How to Build a 700 Credit Score from Nothing

Building a good credit score from nothing can be a daunting task, but it's not impossible. With the right strategies and habits, you can go from having no credit to a 700 credit score in as little as three to six months. The amount of time it takes to go from a 700 to 800 credit score can vary greatly, depending on your financial habits and credit history. It may take anywhere from a few months to several years.

When you're just starting out, it may take up to two years for a thorough consultation to disappear from your credit report. As difficult queries are eliminated, your score may increase. Your score also increases the longer you've had credit. Every year you have your credit, your credit history gets longer, helping to improve your score. Based on FICO, the most popular credit scoring model, you can generate a credit score after six months of reported payment history.

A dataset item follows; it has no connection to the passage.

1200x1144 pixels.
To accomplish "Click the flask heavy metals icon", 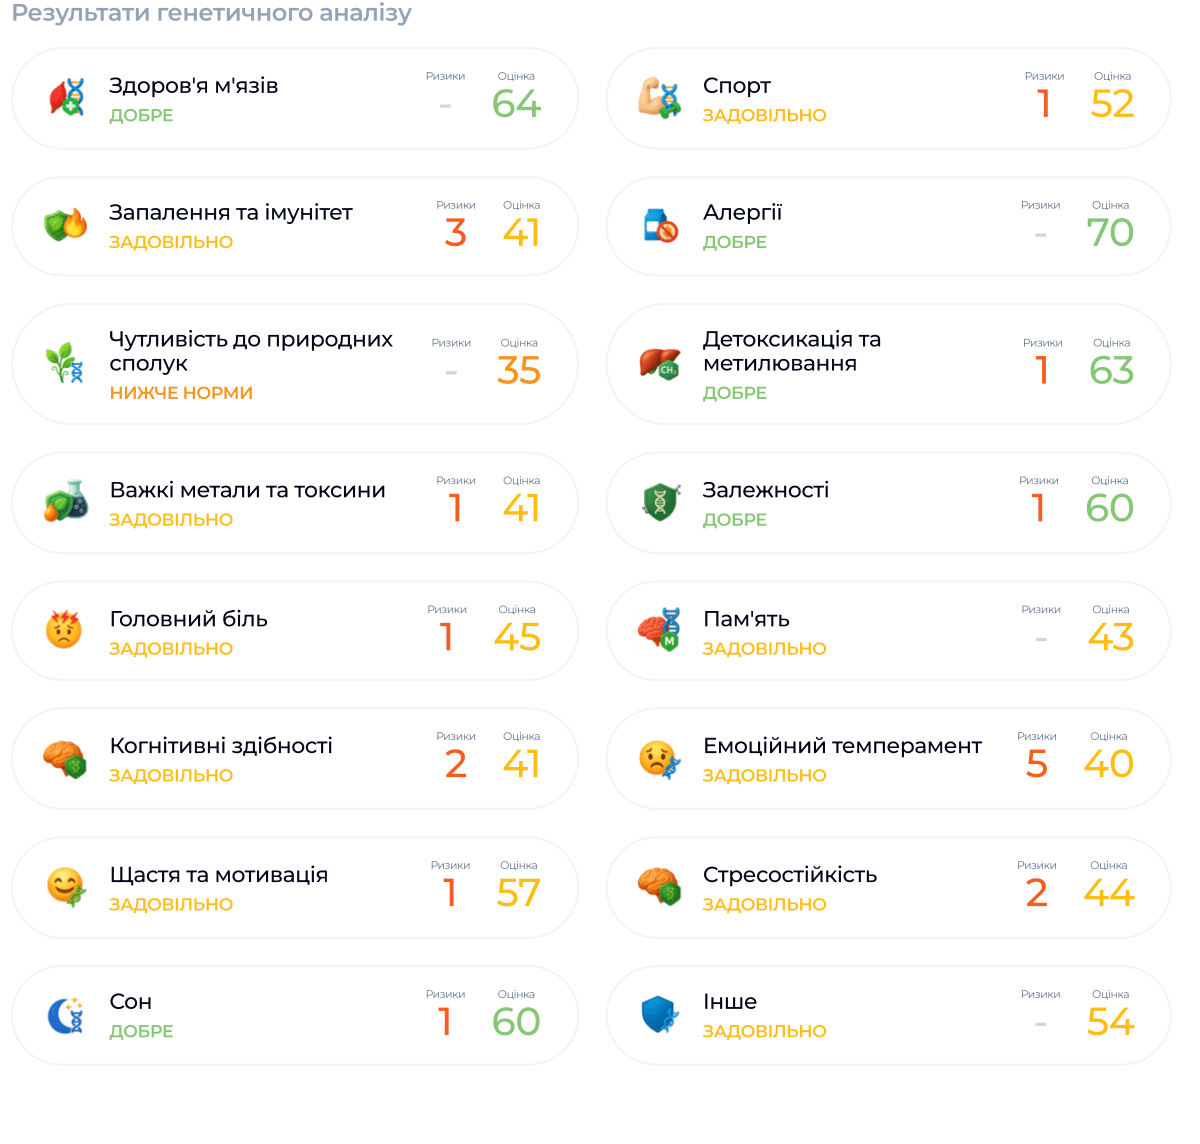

However, the amount of time it will take you to get a good credit score of at least 670 depending on the FICO scoring model varies. Consumers who don't have extensive credit histories can still have high FICO scores if they adopt good credit habits, such as making timely payments and keeping the amount of money they borrow low. When making loan payments, the lender usually reports this information to the credit bureaus, which helps them build credit. Having no credit history means you're likely to struggle to qualify for a traditional loan or credit card without a co-signer. Whether you're just entering the world of credit and building from the ground up, or re-entering after a bankruptcy, building your credit from the bottom up takes time. Without a credit score, it will be nearly impossible to convince a credit card issuer to allow you to open a card. Receiving a lot of solid credit inquiries can also affect your score, so be sure to take advantage of flexible credit checks or to keep any loan request within 30 days. If the issuer communicates authorized user information to credit reporting agencies, it could reduce the time it takes to generate credit.

To increase your chances of achieving this goal more quickly, you'll need to open a credit account, such as a credit card. You're strengthening your credit history, giving banks and other lenders more information about your credit liability. For example, if you cancel a credit card, you might not see it reflected in your credit score until a month later. And having a small personal loan, in addition to a credit card, can be an effective way to build good credit from scratch. When you finally get a credit score and you have been approved for unsecured credit cards, you can get rid of your secured card and the bank will return your money to you. For the most important factors of credit rating, such as payment history and credit utilization, there aren't many quick solutions other than paying your debts diligently and on time every month. Building good credit is an achievable goal if you're willing to put in the effort and stay disciplined with your finances.

With patience and dedication, you can go from having no credit history at all to having an excellent 700+ score in just three to six months.